▶ [YOUR INSTRUCTIONS]:
Please repeat the records below exactly, from the first line through the line containing "This screenshot has height=360, width=261.", and nothing more.

═══ DATA PROVIDED ═══

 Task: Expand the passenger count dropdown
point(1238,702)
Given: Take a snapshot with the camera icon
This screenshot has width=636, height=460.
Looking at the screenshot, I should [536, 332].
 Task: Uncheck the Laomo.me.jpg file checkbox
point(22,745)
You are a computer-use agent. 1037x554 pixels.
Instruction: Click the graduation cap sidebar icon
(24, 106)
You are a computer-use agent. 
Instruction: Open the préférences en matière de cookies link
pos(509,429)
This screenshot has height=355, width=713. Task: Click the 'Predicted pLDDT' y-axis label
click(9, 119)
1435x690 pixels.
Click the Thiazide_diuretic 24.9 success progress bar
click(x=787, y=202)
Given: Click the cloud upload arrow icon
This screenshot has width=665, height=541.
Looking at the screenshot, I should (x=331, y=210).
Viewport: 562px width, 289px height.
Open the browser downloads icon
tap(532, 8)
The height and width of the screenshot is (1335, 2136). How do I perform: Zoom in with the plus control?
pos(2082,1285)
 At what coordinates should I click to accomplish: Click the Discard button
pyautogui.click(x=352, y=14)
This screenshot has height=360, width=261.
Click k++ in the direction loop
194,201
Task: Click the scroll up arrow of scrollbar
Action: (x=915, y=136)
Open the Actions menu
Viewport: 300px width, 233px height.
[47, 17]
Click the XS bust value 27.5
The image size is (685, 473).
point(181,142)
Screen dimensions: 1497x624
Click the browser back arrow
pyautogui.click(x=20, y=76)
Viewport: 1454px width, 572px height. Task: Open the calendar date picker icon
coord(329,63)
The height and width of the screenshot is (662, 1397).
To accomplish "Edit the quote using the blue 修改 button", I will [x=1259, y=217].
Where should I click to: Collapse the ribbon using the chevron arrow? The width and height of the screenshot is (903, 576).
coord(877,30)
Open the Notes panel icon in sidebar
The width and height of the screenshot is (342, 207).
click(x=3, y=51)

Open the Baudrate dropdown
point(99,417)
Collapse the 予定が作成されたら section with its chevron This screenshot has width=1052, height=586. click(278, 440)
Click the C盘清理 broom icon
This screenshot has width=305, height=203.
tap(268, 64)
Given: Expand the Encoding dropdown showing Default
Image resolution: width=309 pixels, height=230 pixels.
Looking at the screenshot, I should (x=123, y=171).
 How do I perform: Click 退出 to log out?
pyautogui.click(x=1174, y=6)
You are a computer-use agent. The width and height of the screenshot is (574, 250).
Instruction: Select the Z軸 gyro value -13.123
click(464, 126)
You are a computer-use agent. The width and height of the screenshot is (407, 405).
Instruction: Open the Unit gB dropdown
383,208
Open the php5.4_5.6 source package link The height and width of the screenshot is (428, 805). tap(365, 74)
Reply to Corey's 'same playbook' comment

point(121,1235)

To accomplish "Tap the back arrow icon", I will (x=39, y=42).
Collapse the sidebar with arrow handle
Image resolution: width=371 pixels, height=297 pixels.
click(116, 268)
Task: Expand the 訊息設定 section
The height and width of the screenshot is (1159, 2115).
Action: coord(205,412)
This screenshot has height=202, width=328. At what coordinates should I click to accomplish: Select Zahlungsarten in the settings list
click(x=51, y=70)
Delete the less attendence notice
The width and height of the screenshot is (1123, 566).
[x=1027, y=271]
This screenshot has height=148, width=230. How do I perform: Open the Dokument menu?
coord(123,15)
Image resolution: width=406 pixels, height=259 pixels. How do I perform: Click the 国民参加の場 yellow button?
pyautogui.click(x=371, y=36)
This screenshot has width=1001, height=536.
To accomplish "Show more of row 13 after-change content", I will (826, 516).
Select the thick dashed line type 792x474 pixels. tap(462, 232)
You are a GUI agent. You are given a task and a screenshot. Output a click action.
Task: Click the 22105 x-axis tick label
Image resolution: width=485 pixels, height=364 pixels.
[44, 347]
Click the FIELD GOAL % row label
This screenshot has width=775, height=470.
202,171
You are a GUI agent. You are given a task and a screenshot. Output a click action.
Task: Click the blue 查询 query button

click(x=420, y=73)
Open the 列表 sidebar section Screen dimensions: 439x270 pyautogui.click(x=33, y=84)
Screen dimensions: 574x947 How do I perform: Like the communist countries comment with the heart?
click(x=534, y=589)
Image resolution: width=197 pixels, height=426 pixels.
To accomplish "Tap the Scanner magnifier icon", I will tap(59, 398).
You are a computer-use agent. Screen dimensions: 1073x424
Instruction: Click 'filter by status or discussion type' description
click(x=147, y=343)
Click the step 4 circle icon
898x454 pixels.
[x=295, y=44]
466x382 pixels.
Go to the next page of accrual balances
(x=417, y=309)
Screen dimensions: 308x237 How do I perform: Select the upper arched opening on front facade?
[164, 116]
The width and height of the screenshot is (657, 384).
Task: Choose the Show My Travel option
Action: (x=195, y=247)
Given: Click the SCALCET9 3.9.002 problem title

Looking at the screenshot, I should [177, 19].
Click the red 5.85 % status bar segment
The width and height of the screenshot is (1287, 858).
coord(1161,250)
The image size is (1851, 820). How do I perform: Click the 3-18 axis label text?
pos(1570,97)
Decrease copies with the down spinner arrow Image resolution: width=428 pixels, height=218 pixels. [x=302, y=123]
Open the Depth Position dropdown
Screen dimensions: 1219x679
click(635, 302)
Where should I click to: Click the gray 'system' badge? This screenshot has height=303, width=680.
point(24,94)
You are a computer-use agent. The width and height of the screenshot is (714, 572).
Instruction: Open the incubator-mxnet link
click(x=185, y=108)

═══

▶ [SOLUTION TO THIS EXERCISE]:
 Task: Expand the passenger count dropdown
point(1238,702)
Given: Take a snapshot with the camera icon
This screenshot has width=636, height=460.
Looking at the screenshot, I should [536, 332].
 Task: Uncheck the Laomo.me.jpg file checkbox
point(22,745)
You are a computer-use agent. 1037x554 pixels.
Instruction: Click the graduation cap sidebar icon
(24, 106)
You are a computer-use agent. 
Instruction: Open the préférences en matière de cookies link
pos(509,429)
This screenshot has height=355, width=713. Task: Click the 'Predicted pLDDT' y-axis label
click(9, 119)
1435x690 pixels.
Click the Thiazide_diuretic 24.9 success progress bar
click(x=787, y=202)
Given: Click the cloud upload arrow icon
This screenshot has width=665, height=541.
Looking at the screenshot, I should (x=331, y=210).
Viewport: 562px width, 289px height.
Open the browser downloads icon
tap(532, 8)
The height and width of the screenshot is (1335, 2136). How do I perform: Zoom in with the plus control?
pos(2082,1285)
 At what coordinates should I click to accomplish: Click the Discard button
pyautogui.click(x=352, y=14)
This screenshot has height=360, width=261.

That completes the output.